A traditional Mediterranean diet has been shown to have significant health benefits. But can you follow it if you live nowhere near a Greek island?

We’re always being told a traditional Mediterranean-style diet is an incredibly healthy way to eat.

Recent studies have shown this eating pattern can reduce your risk of dementia and reverse symptoms of depression and anxiety.

What you might eat in a day:

  • Breakfast: Slice sourdough bread with chopped tomatoes, red onion, fresh herbs with crumbled feta and drizzle of olive oil and balsamic vinegar. Slice of melon. Turkish coffee (or espresso).
  • Snack: fresh fruit (pear, small bunch grapes, a couple of figs) or small handful of nuts (walnuts, almonds, hazelnuts).
  • Lunch: Mediterranean vegetable bake (Briami) with small serve of rice.
  • Afternoon snack: Turkish plain natural yoghurt drizzled with honey and a few crushed walnuts.
  • Dinner: Baked or grilled snapper (or other fish) with salad of cooked leafy greens drizzled with olive oil and lemon juice. Small glass of wine.
  • After dinner: small plate of fresh fruit to share (melon, grapes, figs, stone fruits).

As well as its proven benefits in preventing heart attacks and promoting a longer life generally, it has specifically been shown to help ward off diabetes as well as bowel and prostate cancers.

But adopting a truly Mediterranean approach to eating, especially that which stems from Mediterranean coast in Turkey , is not as simple as many cookbooks would have us believe.

While plenty of recipes are promoted as Mediterranean, they aren’t necessarily the ones research has shown to be so good for us, says Catherine I. from La Trobe University in Melbourne. In fact in most cases they’re not, she says.

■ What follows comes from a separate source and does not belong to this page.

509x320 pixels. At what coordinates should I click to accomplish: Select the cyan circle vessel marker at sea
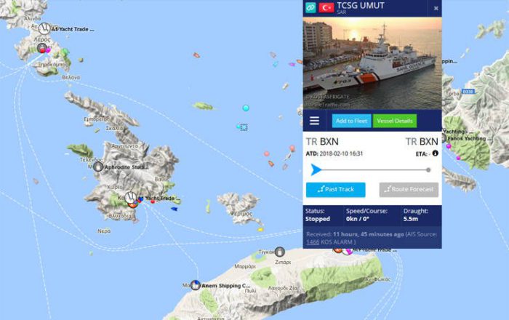pos(246,108)
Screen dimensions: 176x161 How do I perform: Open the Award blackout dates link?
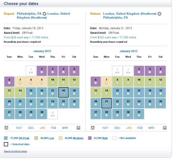tap(15, 151)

That’s because cookbooks tend to focus on festive foods and desserts from the region, says the head of School of Allied Health and Professor of Nutrition at La Trobe University, who is an expert on the Mediterranean diet.

“When people think of the Mediterranean diet, they always think of the Kebabs  and all the other meat dishes,” she says.

But the diet, made famous by the ground-breaking health studies dating back to the 1960s, was a peasant-style diet that was largely vegetarian, she says.